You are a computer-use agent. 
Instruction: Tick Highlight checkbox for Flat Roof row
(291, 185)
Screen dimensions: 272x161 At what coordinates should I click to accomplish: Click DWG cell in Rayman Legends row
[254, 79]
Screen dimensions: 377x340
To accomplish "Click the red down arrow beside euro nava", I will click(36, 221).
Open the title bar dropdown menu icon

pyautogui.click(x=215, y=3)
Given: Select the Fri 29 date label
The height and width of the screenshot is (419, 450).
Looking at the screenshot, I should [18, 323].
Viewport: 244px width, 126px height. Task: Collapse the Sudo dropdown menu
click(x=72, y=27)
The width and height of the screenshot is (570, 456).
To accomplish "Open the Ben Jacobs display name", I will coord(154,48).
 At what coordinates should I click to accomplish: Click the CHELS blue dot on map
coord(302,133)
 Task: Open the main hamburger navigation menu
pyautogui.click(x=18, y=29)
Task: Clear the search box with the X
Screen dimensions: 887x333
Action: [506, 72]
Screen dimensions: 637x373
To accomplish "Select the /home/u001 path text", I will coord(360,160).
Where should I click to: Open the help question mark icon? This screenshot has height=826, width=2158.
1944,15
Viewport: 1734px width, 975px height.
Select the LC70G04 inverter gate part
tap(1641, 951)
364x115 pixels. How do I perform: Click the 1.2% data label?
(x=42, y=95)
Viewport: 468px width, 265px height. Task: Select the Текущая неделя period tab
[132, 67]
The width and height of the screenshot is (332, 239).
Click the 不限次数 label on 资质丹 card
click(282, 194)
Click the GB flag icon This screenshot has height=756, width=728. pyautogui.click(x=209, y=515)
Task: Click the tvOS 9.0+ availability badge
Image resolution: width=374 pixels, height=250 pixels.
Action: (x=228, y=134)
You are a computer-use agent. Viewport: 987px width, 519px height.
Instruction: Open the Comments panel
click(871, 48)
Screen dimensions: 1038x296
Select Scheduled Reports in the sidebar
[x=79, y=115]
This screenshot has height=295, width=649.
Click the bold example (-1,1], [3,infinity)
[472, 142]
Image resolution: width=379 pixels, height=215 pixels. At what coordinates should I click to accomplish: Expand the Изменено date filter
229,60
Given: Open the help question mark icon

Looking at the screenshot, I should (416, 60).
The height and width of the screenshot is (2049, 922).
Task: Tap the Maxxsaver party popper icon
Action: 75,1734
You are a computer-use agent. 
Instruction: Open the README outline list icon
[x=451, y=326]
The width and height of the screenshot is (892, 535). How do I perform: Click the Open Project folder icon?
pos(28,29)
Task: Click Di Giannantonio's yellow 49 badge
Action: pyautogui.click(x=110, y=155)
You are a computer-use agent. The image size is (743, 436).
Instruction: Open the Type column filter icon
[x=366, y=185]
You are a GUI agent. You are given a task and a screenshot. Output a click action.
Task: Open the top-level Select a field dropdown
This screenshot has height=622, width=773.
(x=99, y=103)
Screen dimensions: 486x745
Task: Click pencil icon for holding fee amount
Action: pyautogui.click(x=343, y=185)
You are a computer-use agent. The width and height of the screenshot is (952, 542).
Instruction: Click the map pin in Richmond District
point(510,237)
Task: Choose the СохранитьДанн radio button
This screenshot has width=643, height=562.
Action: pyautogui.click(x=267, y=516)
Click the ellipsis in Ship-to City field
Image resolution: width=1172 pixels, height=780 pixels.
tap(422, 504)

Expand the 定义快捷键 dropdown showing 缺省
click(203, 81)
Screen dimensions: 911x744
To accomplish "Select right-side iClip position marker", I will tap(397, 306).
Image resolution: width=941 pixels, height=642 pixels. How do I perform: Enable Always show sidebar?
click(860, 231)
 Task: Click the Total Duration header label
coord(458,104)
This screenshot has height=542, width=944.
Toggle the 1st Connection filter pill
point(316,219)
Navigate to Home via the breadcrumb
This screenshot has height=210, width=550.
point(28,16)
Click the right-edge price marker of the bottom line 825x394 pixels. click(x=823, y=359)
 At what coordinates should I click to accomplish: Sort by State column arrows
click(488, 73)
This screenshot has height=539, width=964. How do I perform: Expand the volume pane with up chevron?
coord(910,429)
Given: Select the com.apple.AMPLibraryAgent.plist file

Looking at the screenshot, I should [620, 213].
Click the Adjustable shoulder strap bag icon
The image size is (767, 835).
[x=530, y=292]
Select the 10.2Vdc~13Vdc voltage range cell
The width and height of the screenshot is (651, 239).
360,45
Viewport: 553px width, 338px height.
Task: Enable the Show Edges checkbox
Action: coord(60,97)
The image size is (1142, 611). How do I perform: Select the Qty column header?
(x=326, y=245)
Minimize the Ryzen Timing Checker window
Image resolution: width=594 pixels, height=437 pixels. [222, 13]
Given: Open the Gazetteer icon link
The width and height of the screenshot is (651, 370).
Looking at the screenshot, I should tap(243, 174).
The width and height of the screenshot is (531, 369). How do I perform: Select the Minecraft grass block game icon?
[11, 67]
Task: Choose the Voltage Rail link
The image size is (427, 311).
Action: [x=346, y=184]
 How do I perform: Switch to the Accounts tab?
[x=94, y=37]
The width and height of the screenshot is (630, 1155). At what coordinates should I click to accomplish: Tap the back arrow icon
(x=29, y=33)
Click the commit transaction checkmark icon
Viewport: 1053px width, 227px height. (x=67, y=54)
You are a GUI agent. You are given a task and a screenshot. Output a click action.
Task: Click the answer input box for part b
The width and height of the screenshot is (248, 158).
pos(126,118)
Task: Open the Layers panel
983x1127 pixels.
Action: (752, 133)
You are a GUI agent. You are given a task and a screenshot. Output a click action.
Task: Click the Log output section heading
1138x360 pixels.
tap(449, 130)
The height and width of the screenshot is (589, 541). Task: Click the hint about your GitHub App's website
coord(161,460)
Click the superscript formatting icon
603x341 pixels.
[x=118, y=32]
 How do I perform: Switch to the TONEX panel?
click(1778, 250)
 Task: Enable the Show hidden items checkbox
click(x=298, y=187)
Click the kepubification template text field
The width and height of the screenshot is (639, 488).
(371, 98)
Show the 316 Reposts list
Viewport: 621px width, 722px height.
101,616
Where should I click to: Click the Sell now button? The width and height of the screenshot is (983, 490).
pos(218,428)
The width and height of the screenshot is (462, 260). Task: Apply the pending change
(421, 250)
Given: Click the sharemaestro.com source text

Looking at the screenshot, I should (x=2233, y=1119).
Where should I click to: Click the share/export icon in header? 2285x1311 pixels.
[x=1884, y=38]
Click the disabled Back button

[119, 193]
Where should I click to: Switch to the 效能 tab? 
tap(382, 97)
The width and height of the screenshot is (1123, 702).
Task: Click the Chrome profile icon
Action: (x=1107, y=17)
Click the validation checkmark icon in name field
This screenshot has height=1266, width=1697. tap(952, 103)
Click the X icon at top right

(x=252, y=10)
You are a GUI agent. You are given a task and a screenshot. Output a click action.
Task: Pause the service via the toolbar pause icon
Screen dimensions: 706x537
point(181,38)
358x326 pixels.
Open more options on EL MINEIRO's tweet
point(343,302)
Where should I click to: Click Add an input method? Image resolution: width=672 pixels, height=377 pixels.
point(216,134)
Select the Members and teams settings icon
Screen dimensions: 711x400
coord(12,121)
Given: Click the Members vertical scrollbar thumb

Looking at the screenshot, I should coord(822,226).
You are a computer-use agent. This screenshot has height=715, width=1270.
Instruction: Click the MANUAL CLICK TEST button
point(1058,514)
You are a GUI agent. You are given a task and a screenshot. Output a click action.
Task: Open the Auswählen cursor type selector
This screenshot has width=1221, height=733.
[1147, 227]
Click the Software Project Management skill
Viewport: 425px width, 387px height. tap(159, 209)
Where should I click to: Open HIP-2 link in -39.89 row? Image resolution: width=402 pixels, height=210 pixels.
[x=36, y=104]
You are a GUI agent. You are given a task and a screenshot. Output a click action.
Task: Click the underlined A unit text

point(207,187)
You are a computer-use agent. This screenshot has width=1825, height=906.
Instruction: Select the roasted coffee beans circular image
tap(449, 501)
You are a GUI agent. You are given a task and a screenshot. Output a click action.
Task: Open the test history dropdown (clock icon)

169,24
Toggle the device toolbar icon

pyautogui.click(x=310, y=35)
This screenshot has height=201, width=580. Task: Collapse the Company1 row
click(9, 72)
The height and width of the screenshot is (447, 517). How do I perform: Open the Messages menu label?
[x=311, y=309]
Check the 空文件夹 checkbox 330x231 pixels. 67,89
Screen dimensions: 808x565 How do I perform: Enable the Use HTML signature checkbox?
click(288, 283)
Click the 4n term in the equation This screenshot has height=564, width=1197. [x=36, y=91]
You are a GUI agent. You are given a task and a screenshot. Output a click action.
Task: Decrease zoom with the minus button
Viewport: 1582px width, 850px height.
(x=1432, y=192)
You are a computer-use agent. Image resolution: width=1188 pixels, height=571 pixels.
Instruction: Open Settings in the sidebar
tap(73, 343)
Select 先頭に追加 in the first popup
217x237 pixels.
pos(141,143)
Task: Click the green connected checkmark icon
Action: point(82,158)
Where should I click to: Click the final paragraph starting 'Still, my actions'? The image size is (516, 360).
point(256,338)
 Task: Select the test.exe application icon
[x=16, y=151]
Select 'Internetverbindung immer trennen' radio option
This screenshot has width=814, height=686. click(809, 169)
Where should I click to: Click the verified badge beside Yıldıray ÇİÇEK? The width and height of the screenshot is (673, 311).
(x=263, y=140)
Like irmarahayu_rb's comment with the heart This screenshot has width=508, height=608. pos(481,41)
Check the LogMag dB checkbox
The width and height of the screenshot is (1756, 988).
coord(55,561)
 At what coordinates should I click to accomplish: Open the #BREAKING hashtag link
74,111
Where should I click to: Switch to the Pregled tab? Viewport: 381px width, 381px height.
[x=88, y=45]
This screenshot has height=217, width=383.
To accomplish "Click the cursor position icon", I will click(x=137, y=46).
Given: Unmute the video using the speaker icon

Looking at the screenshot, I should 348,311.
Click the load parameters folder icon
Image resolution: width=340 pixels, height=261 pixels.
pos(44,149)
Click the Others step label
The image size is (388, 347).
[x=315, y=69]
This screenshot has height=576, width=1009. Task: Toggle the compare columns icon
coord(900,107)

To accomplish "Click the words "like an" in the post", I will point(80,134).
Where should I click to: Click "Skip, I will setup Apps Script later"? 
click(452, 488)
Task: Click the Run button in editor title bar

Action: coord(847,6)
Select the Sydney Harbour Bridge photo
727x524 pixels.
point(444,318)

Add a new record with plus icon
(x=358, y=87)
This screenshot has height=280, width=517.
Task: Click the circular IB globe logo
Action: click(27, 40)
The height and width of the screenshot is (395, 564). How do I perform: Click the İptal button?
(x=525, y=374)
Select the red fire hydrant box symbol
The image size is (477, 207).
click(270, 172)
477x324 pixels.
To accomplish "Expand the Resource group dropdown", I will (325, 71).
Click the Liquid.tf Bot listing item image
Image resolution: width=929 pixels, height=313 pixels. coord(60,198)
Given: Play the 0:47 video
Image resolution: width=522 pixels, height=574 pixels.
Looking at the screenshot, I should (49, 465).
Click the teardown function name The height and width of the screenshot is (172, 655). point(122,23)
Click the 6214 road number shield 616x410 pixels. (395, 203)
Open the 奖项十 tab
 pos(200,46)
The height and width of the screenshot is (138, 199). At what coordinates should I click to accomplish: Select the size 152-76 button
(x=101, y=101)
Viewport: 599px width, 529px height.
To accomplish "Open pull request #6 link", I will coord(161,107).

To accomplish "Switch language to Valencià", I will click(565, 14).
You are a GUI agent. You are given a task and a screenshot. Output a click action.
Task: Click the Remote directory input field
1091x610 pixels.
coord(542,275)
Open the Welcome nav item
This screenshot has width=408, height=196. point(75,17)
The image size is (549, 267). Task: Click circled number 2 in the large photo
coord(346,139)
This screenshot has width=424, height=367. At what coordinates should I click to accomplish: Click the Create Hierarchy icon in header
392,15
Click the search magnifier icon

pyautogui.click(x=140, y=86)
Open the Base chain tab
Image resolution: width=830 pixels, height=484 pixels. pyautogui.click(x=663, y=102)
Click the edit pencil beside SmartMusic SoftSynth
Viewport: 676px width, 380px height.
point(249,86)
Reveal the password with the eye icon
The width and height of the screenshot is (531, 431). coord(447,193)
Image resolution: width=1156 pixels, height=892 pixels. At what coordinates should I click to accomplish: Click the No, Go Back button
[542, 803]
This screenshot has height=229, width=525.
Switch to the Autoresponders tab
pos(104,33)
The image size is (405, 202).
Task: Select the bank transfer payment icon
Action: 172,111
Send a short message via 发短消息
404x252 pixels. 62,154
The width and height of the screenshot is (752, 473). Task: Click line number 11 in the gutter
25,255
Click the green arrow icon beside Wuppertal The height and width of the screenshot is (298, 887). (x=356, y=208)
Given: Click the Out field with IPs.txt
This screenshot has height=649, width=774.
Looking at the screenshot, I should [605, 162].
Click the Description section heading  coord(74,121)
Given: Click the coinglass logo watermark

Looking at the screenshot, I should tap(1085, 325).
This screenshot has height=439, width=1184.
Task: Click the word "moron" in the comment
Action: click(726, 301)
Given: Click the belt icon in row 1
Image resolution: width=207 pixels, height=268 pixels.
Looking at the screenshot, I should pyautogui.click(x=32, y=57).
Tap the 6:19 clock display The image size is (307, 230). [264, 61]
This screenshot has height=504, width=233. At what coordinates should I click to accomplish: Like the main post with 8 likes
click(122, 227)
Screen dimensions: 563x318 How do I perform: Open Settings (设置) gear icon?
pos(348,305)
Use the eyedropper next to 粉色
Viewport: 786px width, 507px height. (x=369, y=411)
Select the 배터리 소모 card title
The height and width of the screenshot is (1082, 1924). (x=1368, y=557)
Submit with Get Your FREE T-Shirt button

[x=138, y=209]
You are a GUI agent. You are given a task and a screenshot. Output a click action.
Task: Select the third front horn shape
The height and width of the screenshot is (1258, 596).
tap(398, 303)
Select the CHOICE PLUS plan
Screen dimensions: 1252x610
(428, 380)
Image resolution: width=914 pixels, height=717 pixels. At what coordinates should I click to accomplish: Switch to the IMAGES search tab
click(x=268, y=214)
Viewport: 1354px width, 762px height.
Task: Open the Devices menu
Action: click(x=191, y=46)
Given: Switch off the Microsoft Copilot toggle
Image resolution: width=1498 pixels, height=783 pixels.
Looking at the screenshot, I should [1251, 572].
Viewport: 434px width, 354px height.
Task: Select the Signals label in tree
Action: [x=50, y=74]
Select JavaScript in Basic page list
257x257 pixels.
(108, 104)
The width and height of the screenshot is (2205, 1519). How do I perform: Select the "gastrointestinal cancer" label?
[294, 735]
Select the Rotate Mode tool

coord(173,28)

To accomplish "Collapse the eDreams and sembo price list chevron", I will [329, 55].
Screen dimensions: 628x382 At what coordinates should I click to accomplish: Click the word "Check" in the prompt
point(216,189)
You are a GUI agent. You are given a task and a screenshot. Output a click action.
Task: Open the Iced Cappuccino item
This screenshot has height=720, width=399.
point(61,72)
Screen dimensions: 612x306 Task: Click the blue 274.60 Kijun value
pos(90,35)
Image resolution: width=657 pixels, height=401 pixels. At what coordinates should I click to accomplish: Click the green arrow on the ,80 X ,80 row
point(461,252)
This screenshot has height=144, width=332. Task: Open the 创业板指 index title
※ ※ ※
WORK TO DO:
Turn the stretch of data from the line containing "Task: Open the Layers panel" through the line containing "click(x=298, y=187)" into a numbered list, one line per item, leaving out any blank lines and everything outside that stretch.

THE OUTPUT:
1. Task: Open the Layers panel
2. 983x1127 pixels.
3. Action: (752, 133)
4. You are a GUI agent. You are given a task and a screenshot. Output a click action.
5. Task: Click the Log output section heading
6. 1138x360 pixels.
7. tap(449, 130)
8. The height and width of the screenshot is (589, 541). Task: Click the hint about your GitHub App's website
9. coord(161,460)
10. Click the superscript formatting icon
11. 603x341 pixels.
12. [x=118, y=32]
13.  How do I perform: Switch to the TONEX panel?
14. click(1778, 250)
15.  Task: Enable the Show hidden items checkbox
16. click(x=298, y=187)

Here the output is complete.